Barney Curley, now 75, is a legendary punter and former trainer, who has masterminded several seven-figure betting coups over the past 40 years. In recent years he has had to go to extraordinary lengths, getting scores of “foot soldiers” to place tiny bets the length and breadth of the UK and Ireland, in order to land wins totalling millions of pounds. By placing a succession of small bets at advertised odds, Curley can, for a time at least, avoid suspicion that someone is planning a raid on the bookies. By the time firms wake up to the fact that they are facing huge payouts on one or more horses, they have to honour the bets already struck.
Curley says: “Today the bookmakers, along with the racecourses, run racing. No one has the knowledge or the power to take them on, and there is no one to represent the punters’ interests. There is no one who will upset the applecart and say: ‘This [not taking bets from winning punters] is an absolute disgrace.’”
Curley no longer has any bookmakers willing to lay him bets with accounts in his own name. “I have to try to get my bets on with losing punters which is a pain in the arse because then you have to get them to pay you your winnings. I retired from training because it was so hard getting any money on my horses.”

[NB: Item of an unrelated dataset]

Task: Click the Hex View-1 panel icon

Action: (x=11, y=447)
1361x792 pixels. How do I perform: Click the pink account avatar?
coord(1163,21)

In fact, bookmakers have rarely been under such scrutiny as they are now, after a series of complaints that they are ripping off punters in other ways, too. In April it was revealed that there had been an “over-round” of 165% on the 2015 Grand National – meaning there was a theoretical profit margin of 65% for the bookmakers built into the available odds at the time the race started. Allegations were made publicly that off-course bookmakers were manipulating the system to the detriment of punters, though these were denied.
It was announced in June that there would be a public consultation on whether the present system of producing a starting price – the odds at which most bets are settled by bookmakers – should be changed.
Alex Salmond, the former First Minister of Scotland and a keen punter and race-goer, told me that he intends to raise the issue of bookmakers refusing to take bets from winning punters in his new role as vice-chairman of the All Party Parliamentary Group on Racing & Bloodstock.
“It is not acceptable for bookmakers to refuse to take a reasonable-sized bet because the client has a record of winning,’” he said. “If it is not a breach of advertising standards, then it should be. Bookmakers today simply don’t want to take any risks.
“In my new role, I intend to bring this to the attention of the Gambling Commission [which regulates gambling in the UK] and Ibas [the Independent Betting Adjudication Service, which rules on disputes between punters and bookies]. There is a difference between bookmaking, an entirely respectable profession, and fleecing people, which isn’t.
“Maybe it is time that the distinction was made harder in terms of the law. There is a difference between being risk-averse and being responsible for misleading advertising. An unreasonable refusal to accept bets should, in my estimation, be a reason for disqualification from a bookmaker’s licence.”
BetVictor refused to respond to specific questions about its trading or accounts’ management, but a spokeswoman said: “BetVictor reserves the right to refuse the whole or any part of any bet request for any reason… We also reserve the right to close or restrict any account without obligation to state a reason.”
Sportingbet declined to respond to any questions. However, most bookmakers will acknowledge, either privately or publicly, that the activities of winning punters are curtailed, although they stress that the desired bets of most punters are accommodated.
Craig Reid, head of trading for Betfred bookmakers, said: “The guys who are factored really well down [heavily restricted] are 2% of our whole database. They are shrewd. We will try to offer them some sort of bet, but they will get restricted.”
A spokeswoman for the Advertising Standards Authority, the advertising watchdog, said it had received more than 250 complaints so far this year about gambling advertisements, but she did not think any related to punters’ grievance about being restricted from placing bets.
Ibas said its primary role was to adjudicate on bets that have been struck. A spokesman said it would require a change the industry’s regulations, such as forcing bookmakers to accept bets of a specific size on advertised bets, before it could address complaints relating to restrictions on the size of bets.